+++ RECORDS FOR THE EXERCISE +++

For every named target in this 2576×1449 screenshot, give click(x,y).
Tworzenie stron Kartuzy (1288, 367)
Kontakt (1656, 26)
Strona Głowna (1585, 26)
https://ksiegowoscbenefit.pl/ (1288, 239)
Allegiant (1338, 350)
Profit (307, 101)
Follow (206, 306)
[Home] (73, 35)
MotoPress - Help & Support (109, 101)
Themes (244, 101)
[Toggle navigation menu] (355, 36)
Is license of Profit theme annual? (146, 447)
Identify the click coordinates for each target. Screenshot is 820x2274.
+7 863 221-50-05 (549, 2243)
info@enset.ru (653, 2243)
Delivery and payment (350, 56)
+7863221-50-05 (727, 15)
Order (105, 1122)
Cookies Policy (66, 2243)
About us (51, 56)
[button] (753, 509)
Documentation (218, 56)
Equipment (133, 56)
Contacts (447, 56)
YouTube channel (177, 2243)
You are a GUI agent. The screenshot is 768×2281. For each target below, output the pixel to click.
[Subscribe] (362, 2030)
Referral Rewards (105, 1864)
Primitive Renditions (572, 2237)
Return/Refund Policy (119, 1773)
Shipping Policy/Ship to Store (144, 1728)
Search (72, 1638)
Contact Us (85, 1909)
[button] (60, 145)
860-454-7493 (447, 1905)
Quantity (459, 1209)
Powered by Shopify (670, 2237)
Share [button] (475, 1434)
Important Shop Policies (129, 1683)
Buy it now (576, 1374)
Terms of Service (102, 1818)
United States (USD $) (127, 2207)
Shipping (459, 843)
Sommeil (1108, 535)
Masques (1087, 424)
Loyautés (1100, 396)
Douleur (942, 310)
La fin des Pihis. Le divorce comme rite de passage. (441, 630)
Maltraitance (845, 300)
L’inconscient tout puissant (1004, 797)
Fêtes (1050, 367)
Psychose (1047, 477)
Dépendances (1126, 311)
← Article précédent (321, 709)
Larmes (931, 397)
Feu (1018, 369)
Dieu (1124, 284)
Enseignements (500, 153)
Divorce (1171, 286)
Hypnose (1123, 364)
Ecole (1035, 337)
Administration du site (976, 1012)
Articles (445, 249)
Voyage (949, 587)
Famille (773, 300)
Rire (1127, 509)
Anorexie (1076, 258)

+++

WORK INSTRUCTIONS:
Print all the data above word for word.

ANSWER AREA:
For every named target in this 2576×1449 screenshot, give click(x,y).
Tworzenie stron Kartuzy (1288, 367)
Kontakt (1656, 26)
Strona Głowna (1585, 26)
https://ksiegowoscbenefit.pl/ (1288, 239)
Allegiant (1338, 350)
Profit (307, 101)
Follow (206, 306)
[Home] (73, 35)
MotoPress - Help & Support (109, 101)
Themes (244, 101)
[Toggle navigation menu] (355, 36)
Is license of Profit theme annual? (146, 447)
Identify the click coordinates for each target. Screenshot is 820x2274.
+7 863 221-50-05 (549, 2243)
info@enset.ru (653, 2243)
Delivery and payment (350, 56)
+7863221-50-05 (727, 15)
Order (105, 1122)
Cookies Policy (66, 2243)
About us (51, 56)
[button] (753, 509)
Documentation (218, 56)
Equipment (133, 56)
Contacts (447, 56)
YouTube channel (177, 2243)
You are a GUI agent. The screenshot is 768×2281. For each target below, output the pixel to click.
[Subscribe] (362, 2030)
Referral Rewards (105, 1864)
Primitive Renditions (572, 2237)
Return/Refund Policy (119, 1773)
Shipping Policy/Ship to Store (144, 1728)
Search (72, 1638)
Contact Us (85, 1909)
[button] (60, 145)
860-454-7493 (447, 1905)
Quantity (459, 1209)
Powered by Shopify (670, 2237)
Share [button] (475, 1434)
Important Shop Policies (129, 1683)
Buy it now (576, 1374)
Terms of Service (102, 1818)
United States (USD $) (127, 2207)
Shipping (459, 843)
Sommeil (1108, 535)
Masques (1087, 424)
Loyautés (1100, 396)
Douleur (942, 310)
La fin des Pihis. Le divorce comme rite de passage. (441, 630)
Maltraitance (845, 300)
L’inconscient tout puissant (1004, 797)
Fêtes (1050, 367)
Psychose (1047, 477)
Dépendances (1126, 311)
← Article précédent (321, 709)
Larmes (931, 397)
Feu (1018, 369)
Dieu (1124, 284)
Enseignements (500, 153)
Divorce (1171, 286)
Hypnose (1123, 364)
Ecole (1035, 337)
Administration du site (976, 1012)
Articles (445, 249)
Voyage (949, 587)
Famille (773, 300)
Rire (1127, 509)
Anorexie (1076, 258)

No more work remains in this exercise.